Com algumas exceções, os produtores brasileiros de manufaturados vêm perdendo competitividade há anos. Os custos cresceram, a infraestrutura continua muito deficiente e a produtividade recuou. A alta do dólar pode ter trazido algum alento aos exportadores, mas insuficiente para compensar os entraves à competição. Industriais se queixaram, durante anos, do câmbio valorizado e, portanto, prejudicial a seus negócios. Mas pouco se fez, em termos políticos e empresariais, para cuidar de fatores muito mais importantes, a longo prazo, como a tributação irracional, a baixa qualidade da mão de obra, a burocracia excessiva, a insegurança jurídica e o acesso limitado a mercados externos e às cadeias internacionais de valor.
Este ponto, especialmente importante, remete à diplomacia comercial terceiro-mundista em vigor desde 2003 e ao revigoramento de uma política industrial abandonada, há muito, nas economias mais dinâmicas do mundo emergente. Muitos empresários se acomodaram facilmente, é claro, num ambiente marcado pelo protecionismo e pela pouca ambição quanto a acordos internacionais de comércio.
A incapacidade de aproveitar a depreciação cambial para competir no mercado externo é explicável, em parte, pela acomodação, durante tanto tempo, num ambiente de confortável mediocridade.

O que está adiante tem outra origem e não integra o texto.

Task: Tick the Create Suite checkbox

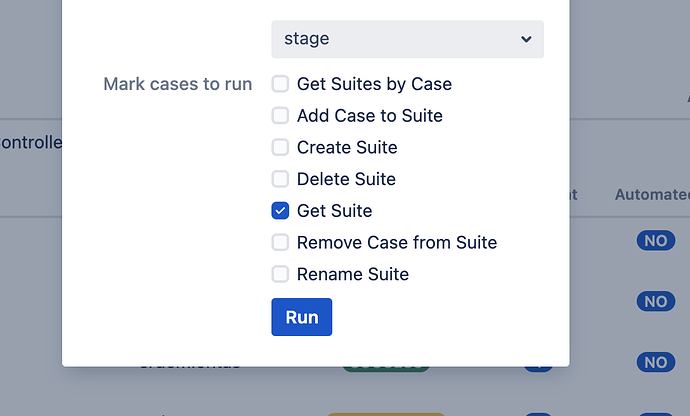Action: click(x=280, y=147)

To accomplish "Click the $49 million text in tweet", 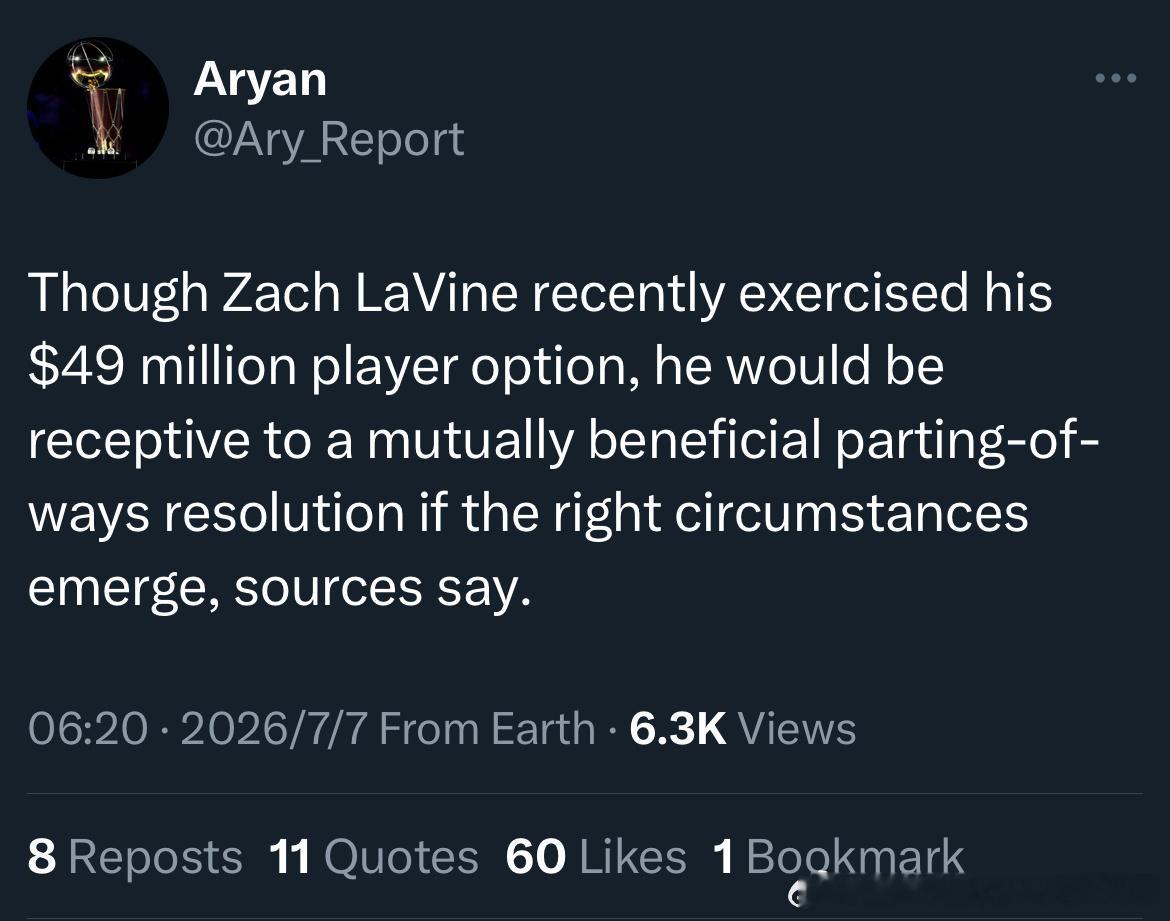I will [162, 366].
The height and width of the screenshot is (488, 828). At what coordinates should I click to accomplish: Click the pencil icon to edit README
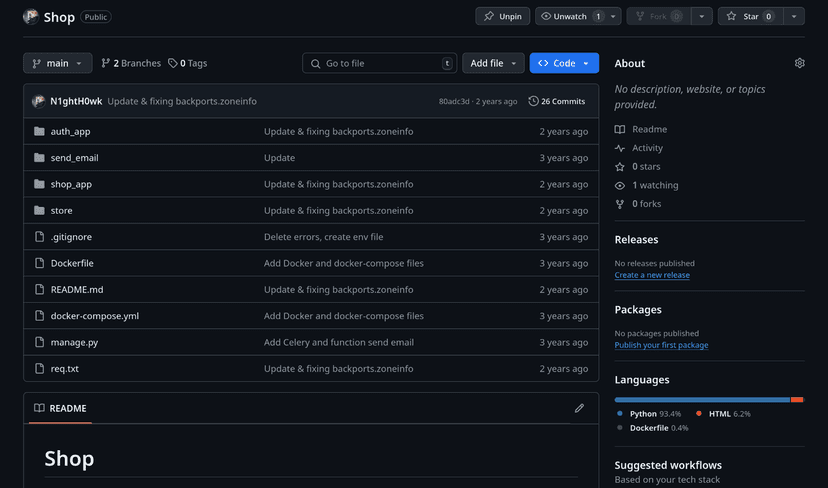579,408
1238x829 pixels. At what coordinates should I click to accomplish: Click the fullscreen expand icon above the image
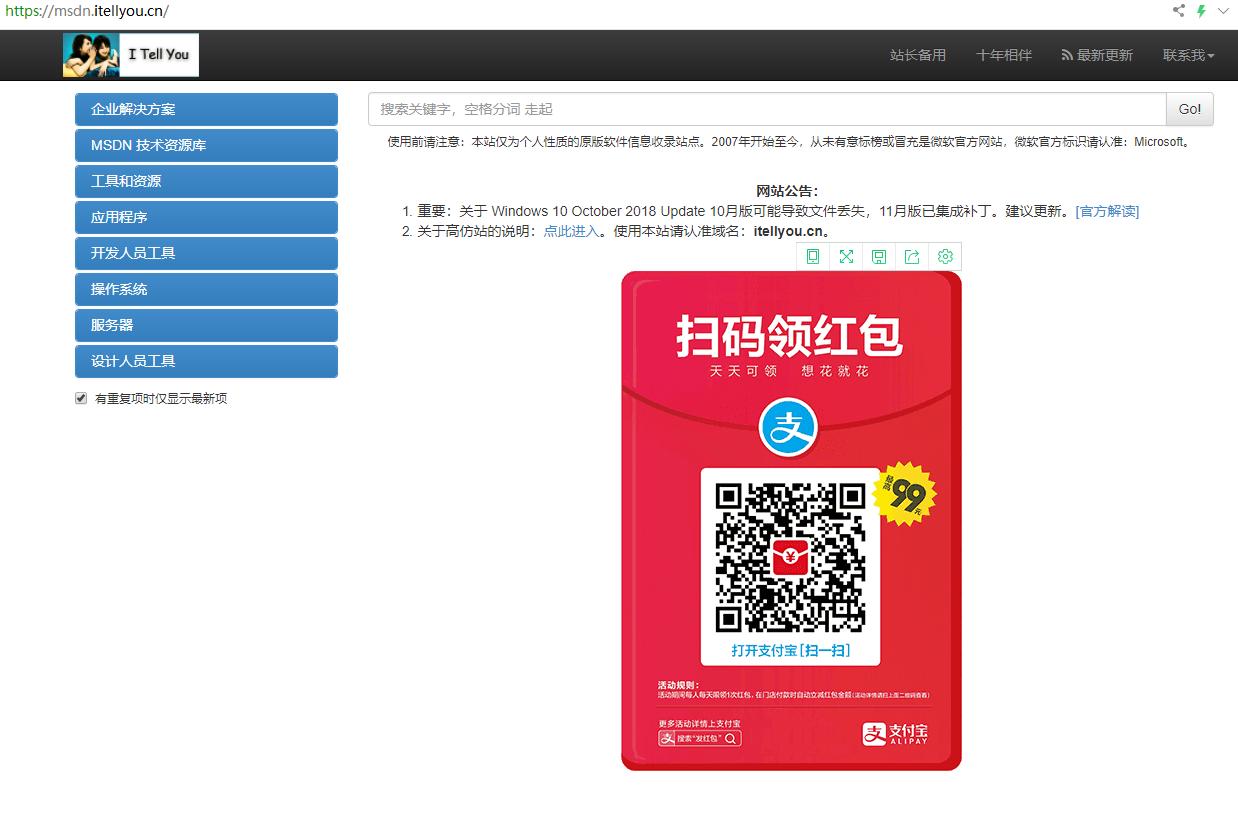846,256
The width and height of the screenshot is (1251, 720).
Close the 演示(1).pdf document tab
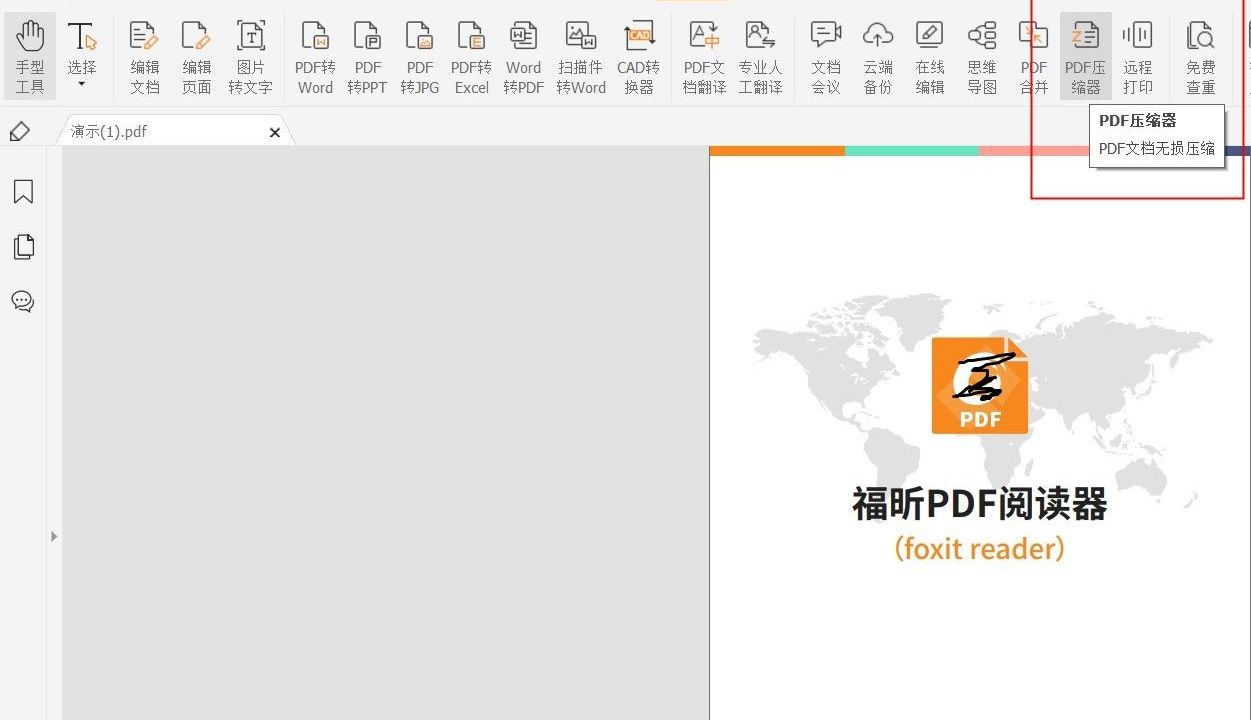tap(274, 132)
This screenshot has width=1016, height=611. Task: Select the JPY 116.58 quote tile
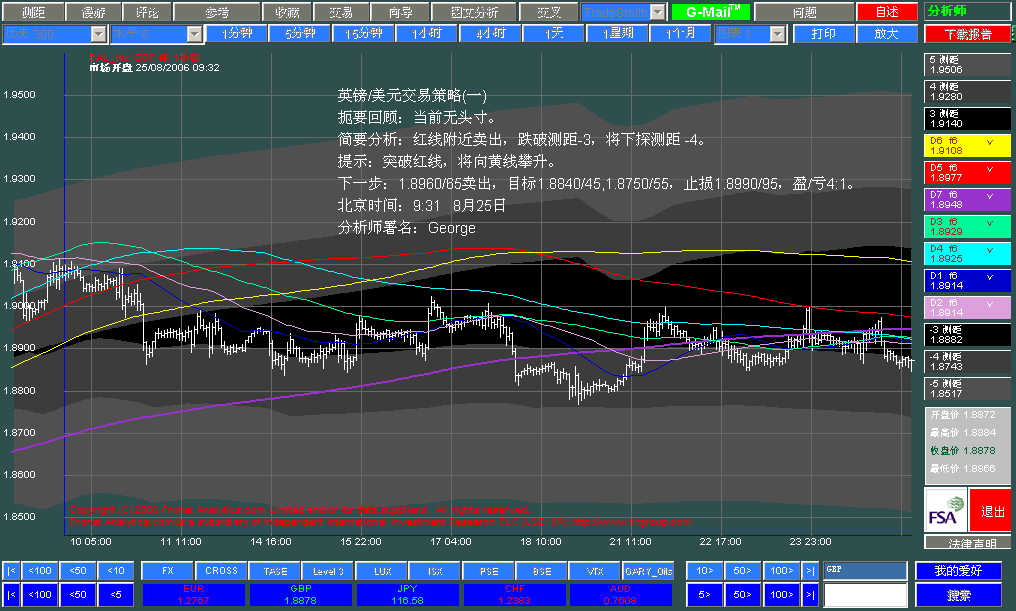(408, 594)
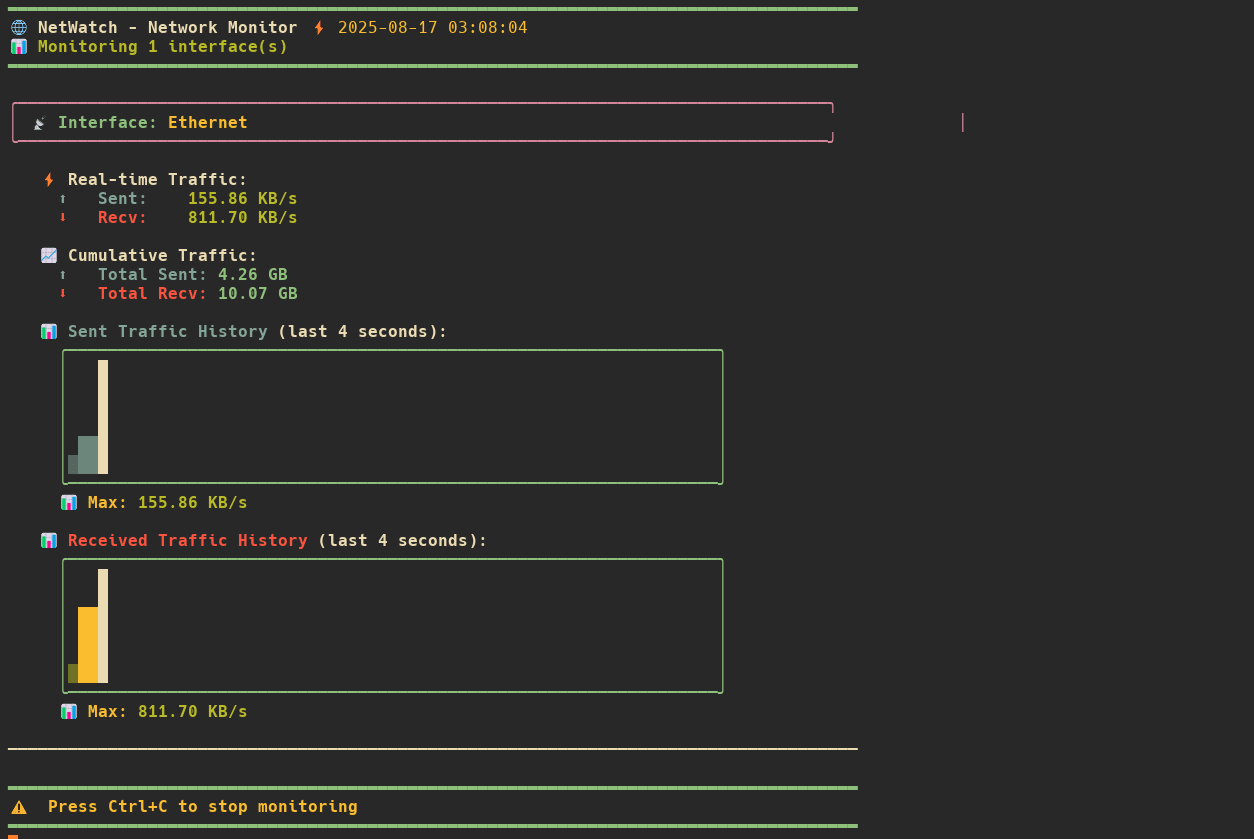1254x839 pixels.
Task: Click the lightning bolt before the timestamp
Action: (x=318, y=27)
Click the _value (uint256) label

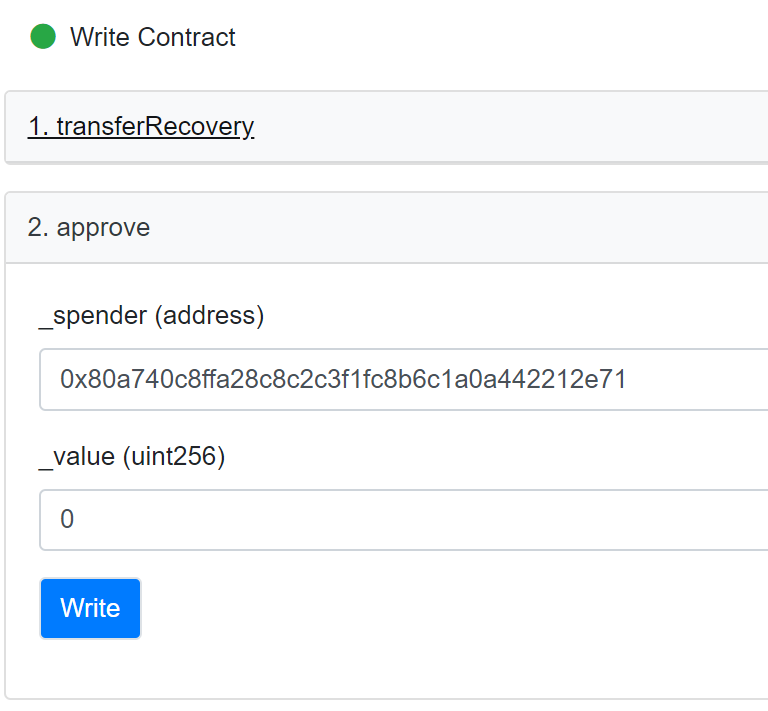[132, 458]
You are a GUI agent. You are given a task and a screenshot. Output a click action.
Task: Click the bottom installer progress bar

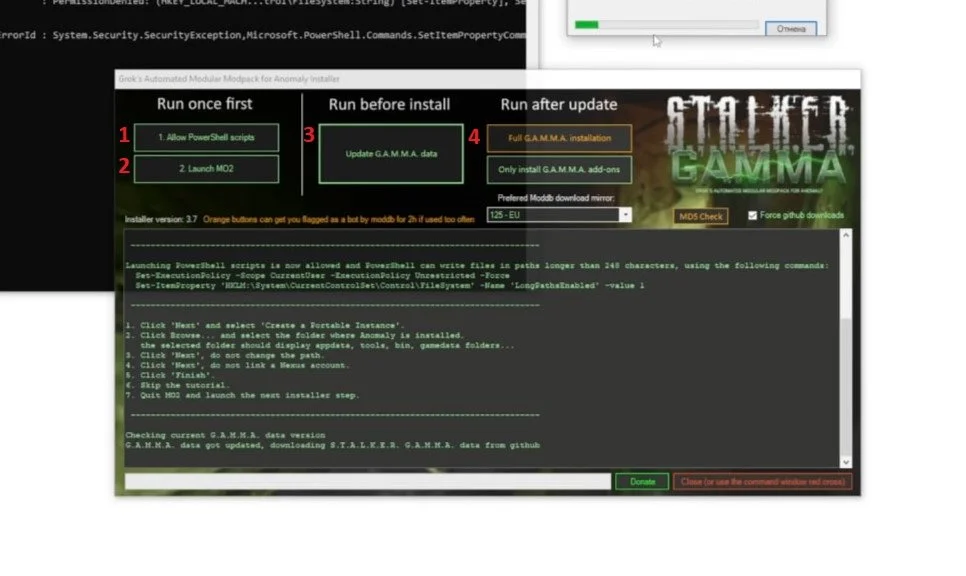click(x=368, y=482)
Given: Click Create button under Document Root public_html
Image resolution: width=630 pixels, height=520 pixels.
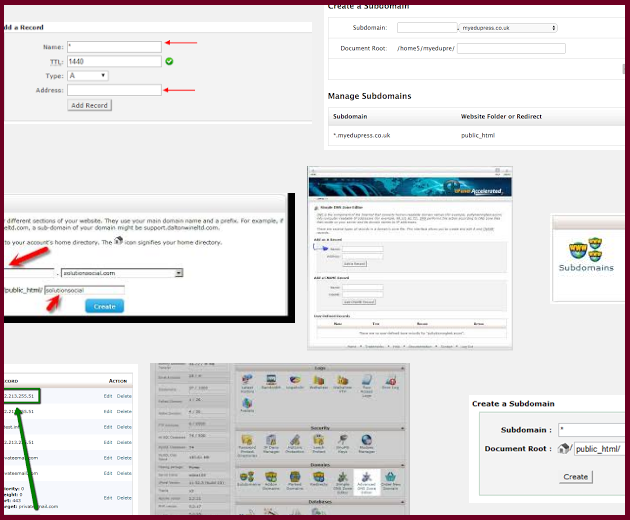Looking at the screenshot, I should (576, 477).
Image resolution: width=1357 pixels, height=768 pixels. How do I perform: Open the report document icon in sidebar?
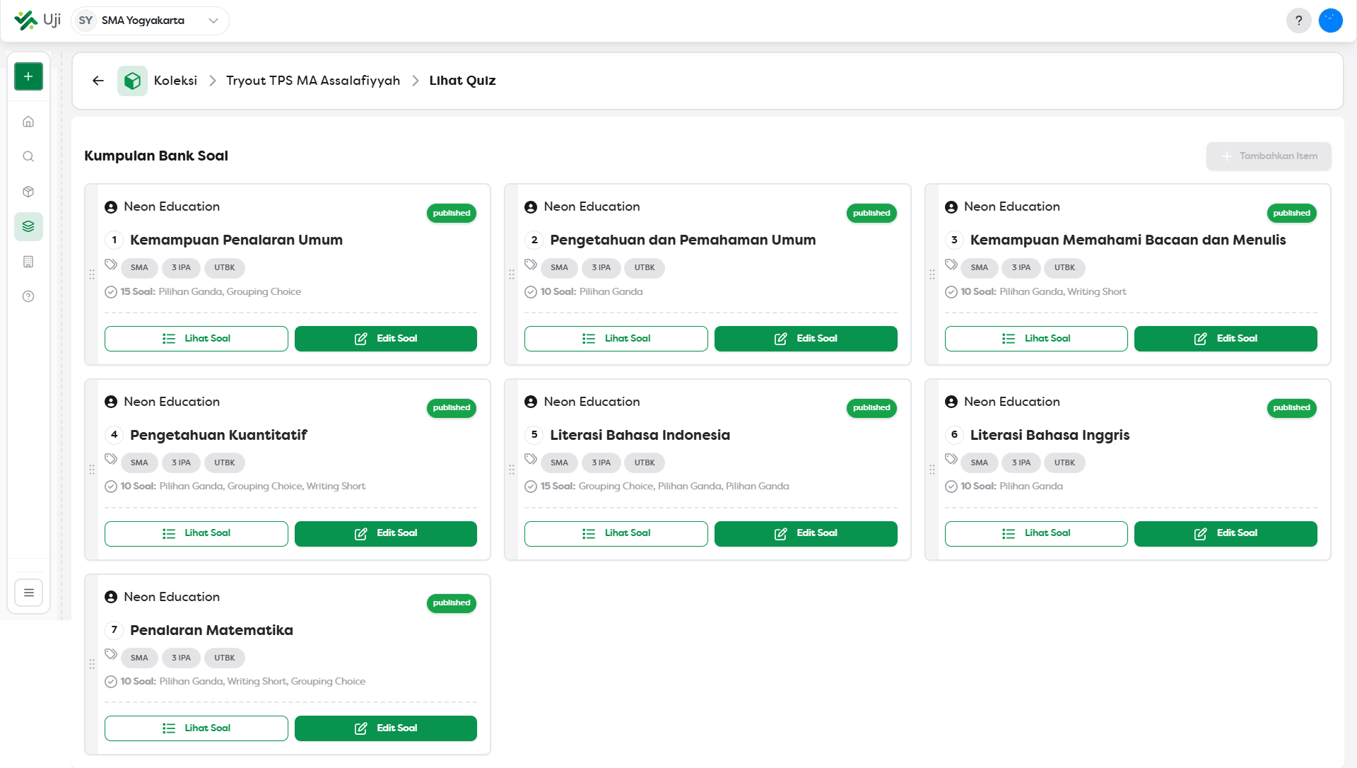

Quem se aproveitou das políticas de conteúdo nacional teve ainda menos motivação para se mexer e investir em produtividade e inovação.
Recessões, em outros países, são com frequência o custo imediato de políticas de ajuste das contas fiscais e do balanço de pagamentos. Isso já ocorreu também no Brasil. Desta vez, a promessa de arrumação fiscal só apareceu quando a economia já estava em recessão e a base tributária, por causa da contração dos negócios, era insuficiente para alimentar um Tesouro depredado. Não se produz de um dia para outro um desastre como o brasileiro: uma combinação especial de contas públicas estropiadas, economia retraída, inflação muito alta e ajuste externo conseguido só à custa da redução da corrente de comércio. No País, até a recessão é desarranjada e de qualidade inferior.
A retração dos negócios deve continuar em 2016, os juros ainda podem subir e o compromisso de austeridade fiscal continua incerto. Outras agências podem seguir a Standard & Poor’s e rebaixar o crédito do Brasil ao nível especulativo. Mas a prioridade da presidente é evitar o impeachment – possível punição de apenas alguns dos desmandos fiscais. Com ela ou sem ela, o conserto será demorado e doloroso.
Fonte: O Estado de S.Paulo, 13/12/2015.